→ What is required: The response should consist of the records, reproduced exactly.

Dataset records
Start of Block

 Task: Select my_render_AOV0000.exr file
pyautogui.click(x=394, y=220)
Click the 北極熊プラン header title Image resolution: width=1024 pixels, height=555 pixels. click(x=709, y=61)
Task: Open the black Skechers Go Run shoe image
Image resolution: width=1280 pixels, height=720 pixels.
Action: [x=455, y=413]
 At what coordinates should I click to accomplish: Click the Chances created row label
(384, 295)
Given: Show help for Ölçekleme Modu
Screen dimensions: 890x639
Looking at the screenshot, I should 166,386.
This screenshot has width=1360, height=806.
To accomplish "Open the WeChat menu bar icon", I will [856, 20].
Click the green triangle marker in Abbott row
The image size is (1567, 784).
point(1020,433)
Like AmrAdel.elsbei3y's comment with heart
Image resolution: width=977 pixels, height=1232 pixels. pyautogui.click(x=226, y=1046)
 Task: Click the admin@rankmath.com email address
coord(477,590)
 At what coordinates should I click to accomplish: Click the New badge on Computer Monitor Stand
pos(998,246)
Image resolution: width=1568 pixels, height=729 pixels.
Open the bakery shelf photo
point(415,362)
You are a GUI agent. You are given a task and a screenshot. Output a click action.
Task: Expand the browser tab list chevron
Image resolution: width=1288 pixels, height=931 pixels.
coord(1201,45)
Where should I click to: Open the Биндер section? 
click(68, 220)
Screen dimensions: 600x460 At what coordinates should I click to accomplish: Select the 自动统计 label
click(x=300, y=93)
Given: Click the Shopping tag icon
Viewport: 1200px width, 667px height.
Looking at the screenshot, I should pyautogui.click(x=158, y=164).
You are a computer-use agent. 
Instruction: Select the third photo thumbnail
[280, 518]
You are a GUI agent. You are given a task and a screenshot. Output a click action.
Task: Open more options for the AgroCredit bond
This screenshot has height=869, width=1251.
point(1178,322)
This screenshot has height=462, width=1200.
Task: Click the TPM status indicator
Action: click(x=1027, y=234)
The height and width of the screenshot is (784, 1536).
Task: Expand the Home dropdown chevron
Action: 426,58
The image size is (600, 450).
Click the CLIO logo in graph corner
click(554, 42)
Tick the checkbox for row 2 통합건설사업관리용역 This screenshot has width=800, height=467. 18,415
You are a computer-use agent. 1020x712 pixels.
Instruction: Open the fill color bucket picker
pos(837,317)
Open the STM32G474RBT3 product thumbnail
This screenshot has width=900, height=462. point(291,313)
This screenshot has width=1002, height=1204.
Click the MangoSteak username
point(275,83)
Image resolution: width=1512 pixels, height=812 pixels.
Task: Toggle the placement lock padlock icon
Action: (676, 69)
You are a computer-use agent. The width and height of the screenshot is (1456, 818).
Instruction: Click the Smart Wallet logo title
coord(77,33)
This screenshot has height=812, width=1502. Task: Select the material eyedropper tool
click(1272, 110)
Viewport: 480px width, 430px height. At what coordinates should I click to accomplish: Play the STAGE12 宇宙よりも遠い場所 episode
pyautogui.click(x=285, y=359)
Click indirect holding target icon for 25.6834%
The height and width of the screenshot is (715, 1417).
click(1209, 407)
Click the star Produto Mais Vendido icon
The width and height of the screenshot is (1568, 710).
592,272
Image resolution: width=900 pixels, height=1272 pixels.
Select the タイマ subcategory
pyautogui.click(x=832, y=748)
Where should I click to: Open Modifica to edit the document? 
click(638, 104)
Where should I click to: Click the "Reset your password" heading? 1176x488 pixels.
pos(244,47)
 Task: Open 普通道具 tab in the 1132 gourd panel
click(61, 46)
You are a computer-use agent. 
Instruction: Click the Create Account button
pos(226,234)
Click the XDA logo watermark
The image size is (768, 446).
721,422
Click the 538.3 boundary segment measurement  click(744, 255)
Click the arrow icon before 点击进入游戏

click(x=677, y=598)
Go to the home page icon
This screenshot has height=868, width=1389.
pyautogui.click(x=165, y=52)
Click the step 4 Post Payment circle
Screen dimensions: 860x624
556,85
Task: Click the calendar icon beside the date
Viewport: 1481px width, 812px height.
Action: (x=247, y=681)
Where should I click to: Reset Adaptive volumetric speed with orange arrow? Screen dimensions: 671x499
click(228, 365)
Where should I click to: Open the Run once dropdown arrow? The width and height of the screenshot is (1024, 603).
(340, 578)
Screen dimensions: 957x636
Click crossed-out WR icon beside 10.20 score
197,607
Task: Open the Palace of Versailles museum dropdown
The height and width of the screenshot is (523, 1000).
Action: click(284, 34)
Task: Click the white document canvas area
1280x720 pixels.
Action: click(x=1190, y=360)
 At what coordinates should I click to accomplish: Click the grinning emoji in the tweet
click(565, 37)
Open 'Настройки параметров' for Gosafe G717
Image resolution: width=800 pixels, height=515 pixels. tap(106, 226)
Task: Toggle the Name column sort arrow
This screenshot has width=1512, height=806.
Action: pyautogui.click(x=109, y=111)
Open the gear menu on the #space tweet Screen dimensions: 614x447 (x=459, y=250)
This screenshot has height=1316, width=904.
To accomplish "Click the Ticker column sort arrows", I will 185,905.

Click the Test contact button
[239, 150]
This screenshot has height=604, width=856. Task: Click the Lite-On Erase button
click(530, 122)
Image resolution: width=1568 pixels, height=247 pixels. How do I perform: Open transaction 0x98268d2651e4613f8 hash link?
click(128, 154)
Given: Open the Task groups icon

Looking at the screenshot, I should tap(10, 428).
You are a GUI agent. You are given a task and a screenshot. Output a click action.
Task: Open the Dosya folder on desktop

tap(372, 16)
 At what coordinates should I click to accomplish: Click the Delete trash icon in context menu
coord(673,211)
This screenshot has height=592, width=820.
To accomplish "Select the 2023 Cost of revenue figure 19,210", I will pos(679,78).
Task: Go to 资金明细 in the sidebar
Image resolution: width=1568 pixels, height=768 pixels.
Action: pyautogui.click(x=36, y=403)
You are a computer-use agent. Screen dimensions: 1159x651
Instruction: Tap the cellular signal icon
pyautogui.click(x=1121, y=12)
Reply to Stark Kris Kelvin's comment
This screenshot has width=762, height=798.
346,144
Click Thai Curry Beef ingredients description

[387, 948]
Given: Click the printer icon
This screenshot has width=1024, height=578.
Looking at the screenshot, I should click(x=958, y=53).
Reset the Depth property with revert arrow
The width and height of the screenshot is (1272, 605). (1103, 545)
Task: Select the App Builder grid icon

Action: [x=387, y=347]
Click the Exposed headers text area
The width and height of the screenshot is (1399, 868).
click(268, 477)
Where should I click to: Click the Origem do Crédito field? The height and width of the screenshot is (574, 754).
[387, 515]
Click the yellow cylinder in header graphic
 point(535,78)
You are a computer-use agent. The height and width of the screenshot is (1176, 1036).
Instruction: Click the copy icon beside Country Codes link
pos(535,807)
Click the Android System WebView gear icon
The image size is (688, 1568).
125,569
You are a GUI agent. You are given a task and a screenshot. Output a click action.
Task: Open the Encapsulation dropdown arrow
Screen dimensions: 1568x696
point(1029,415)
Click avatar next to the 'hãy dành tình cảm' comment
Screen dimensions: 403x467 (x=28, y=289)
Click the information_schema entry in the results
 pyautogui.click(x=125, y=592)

End of Block

→ Expected output:
 Task: Select my_render_AOV0000.exr file
pyautogui.click(x=394, y=220)
Click the 北極熊プラン header title Image resolution: width=1024 pixels, height=555 pixels. click(x=709, y=61)
Task: Open the black Skechers Go Run shoe image
Image resolution: width=1280 pixels, height=720 pixels.
Action: [x=455, y=413]
 At what coordinates should I click to accomplish: Click the Chances created row label
(384, 295)
Given: Show help for Ölçekleme Modu
Screen dimensions: 890x639
Looking at the screenshot, I should 166,386.
This screenshot has width=1360, height=806.
To accomplish "Open the WeChat menu bar icon", I will [856, 20].
Click the green triangle marker in Abbott row
The image size is (1567, 784).
point(1020,433)
Like AmrAdel.elsbei3y's comment with heart
Image resolution: width=977 pixels, height=1232 pixels. pyautogui.click(x=226, y=1046)
 Task: Click the admin@rankmath.com email address
coord(477,590)
 At what coordinates should I click to accomplish: Click the New badge on Computer Monitor Stand
pos(998,246)
Image resolution: width=1568 pixels, height=729 pixels.
Open the bakery shelf photo
point(415,362)
You are a GUI agent. You are given a task and a screenshot. Output a click action.
Task: Expand the browser tab list chevron
Image resolution: width=1288 pixels, height=931 pixels.
coord(1201,45)
Where should I click to: Open the Биндер section? 
click(68, 220)
Screen dimensions: 600x460 At what coordinates should I click to accomplish: Select the 自动统计 label
click(x=300, y=93)
Given: Click the Shopping tag icon
Viewport: 1200px width, 667px height.
Looking at the screenshot, I should pyautogui.click(x=158, y=164).
You are a computer-use agent. 
Instruction: Select the third photo thumbnail
[280, 518]
You are a GUI agent. You are given a task and a screenshot. Output a click action.
Task: Open more options for the AgroCredit bond
This screenshot has height=869, width=1251.
point(1178,322)
This screenshot has height=462, width=1200.
Task: Click the TPM status indicator
Action: click(x=1027, y=234)
The height and width of the screenshot is (784, 1536).
Task: Expand the Home dropdown chevron
Action: 426,58
The image size is (600, 450).
Click the CLIO logo in graph corner
click(554, 42)
Tick the checkbox for row 2 통합건설사업관리용역 This screenshot has width=800, height=467. 18,415
You are a computer-use agent. 1020x712 pixels.
Instruction: Open the fill color bucket picker
pos(837,317)
Open the STM32G474RBT3 product thumbnail
This screenshot has width=900, height=462. point(291,313)
This screenshot has width=1002, height=1204.
Click the MangoSteak username
point(275,83)
Image resolution: width=1512 pixels, height=812 pixels.
Task: Toggle the placement lock padlock icon
Action: (676, 69)
You are a computer-use agent. The width and height of the screenshot is (1456, 818).
Instruction: Click the Smart Wallet logo title
coord(77,33)
This screenshot has height=812, width=1502. Task: Select the material eyedropper tool
click(1272, 110)
Viewport: 480px width, 430px height. At what coordinates should I click to accomplish: Play the STAGE12 宇宙よりも遠い場所 episode
pyautogui.click(x=285, y=359)
Click indirect holding target icon for 25.6834%
The height and width of the screenshot is (715, 1417).
click(1209, 407)
Click the star Produto Mais Vendido icon
The width and height of the screenshot is (1568, 710).
592,272
Image resolution: width=900 pixels, height=1272 pixels.
Select the タイマ subcategory
pyautogui.click(x=832, y=748)
Where should I click to: Open Modifica to edit the document? 
click(638, 104)
Where should I click to: Click the "Reset your password" heading? 1176x488 pixels.
pos(244,47)
 Task: Open 普通道具 tab in the 1132 gourd panel
click(61, 46)
You are a computer-use agent. 
Instruction: Click the Create Account button
pos(226,234)
Click the XDA logo watermark
The image size is (768, 446).
721,422
Click the 538.3 boundary segment measurement  click(744, 255)
Click the arrow icon before 点击进入游戏

click(x=677, y=598)
Go to the home page icon
This screenshot has height=868, width=1389.
pyautogui.click(x=165, y=52)
Click the step 4 Post Payment circle
Screen dimensions: 860x624
556,85
Task: Click the calendar icon beside the date
Viewport: 1481px width, 812px height.
Action: (x=247, y=681)
Where should I click to: Reset Adaptive volumetric speed with orange arrow? Screen dimensions: 671x499
click(228, 365)
Where should I click to: Open the Run once dropdown arrow? The width and height of the screenshot is (1024, 603).
(340, 578)
Screen dimensions: 957x636
Click crossed-out WR icon beside 10.20 score
197,607
Task: Open the Palace of Versailles museum dropdown
The height and width of the screenshot is (523, 1000).
Action: click(284, 34)
Task: Click the white document canvas area
1280x720 pixels.
Action: click(x=1190, y=360)
 At what coordinates should I click to accomplish: Click the grinning emoji in the tweet
click(565, 37)
Open 'Настройки параметров' for Gosafe G717
Image resolution: width=800 pixels, height=515 pixels. tap(106, 226)
Task: Toggle the Name column sort arrow
This screenshot has width=1512, height=806.
Action: pyautogui.click(x=109, y=111)
Open the gear menu on the #space tweet Screen dimensions: 614x447 (x=459, y=250)
This screenshot has height=1316, width=904.
To accomplish "Click the Ticker column sort arrows", I will 185,905.

Click the Test contact button
[239, 150]
This screenshot has height=604, width=856. Task: Click the Lite-On Erase button
click(530, 122)
Image resolution: width=1568 pixels, height=247 pixels. How do I perform: Open transaction 0x98268d2651e4613f8 hash link?
click(128, 154)
Given: Open the Task groups icon

Looking at the screenshot, I should tap(10, 428).
You are a GUI agent. You are given a task and a screenshot. Output a click action.
Task: Open the Dosya folder on desktop

tap(372, 16)
 At what coordinates should I click to accomplish: Click the Delete trash icon in context menu
coord(673,211)
This screenshot has height=592, width=820.
To accomplish "Select the 2023 Cost of revenue figure 19,210", I will pos(679,78).
Task: Go to 资金明细 in the sidebar
Image resolution: width=1568 pixels, height=768 pixels.
Action: pyautogui.click(x=36, y=403)
You are a computer-use agent. Screen dimensions: 1159x651
Instruction: Tap the cellular signal icon
pyautogui.click(x=1121, y=12)
Reply to Stark Kris Kelvin's comment
This screenshot has width=762, height=798.
346,144
Click Thai Curry Beef ingredients description

[387, 948]
Given: Click the printer icon
This screenshot has width=1024, height=578.
Looking at the screenshot, I should click(x=958, y=53).
Reset the Depth property with revert arrow
The width and height of the screenshot is (1272, 605). (1103, 545)
Task: Select the App Builder grid icon

Action: [x=387, y=347]
Click the Exposed headers text area
The width and height of the screenshot is (1399, 868).
click(268, 477)
Where should I click to: Click the Origem do Crédito field? The height and width of the screenshot is (574, 754).
[387, 515]
Click the yellow cylinder in header graphic
 point(535,78)
You are a computer-use agent. The height and width of the screenshot is (1176, 1036).
Instruction: Click the copy icon beside Country Codes link
pos(535,807)
Click the Android System WebView gear icon
The image size is (688, 1568).
125,569
You are a GUI agent. You are given a task and a screenshot. Output a click action.
Task: Open the Encapsulation dropdown arrow
Screen dimensions: 1568x696
point(1029,415)
Click avatar next to the 'hãy dành tình cảm' comment
Screen dimensions: 403x467 (x=28, y=289)
Click the information_schema entry in the results
 pyautogui.click(x=125, y=592)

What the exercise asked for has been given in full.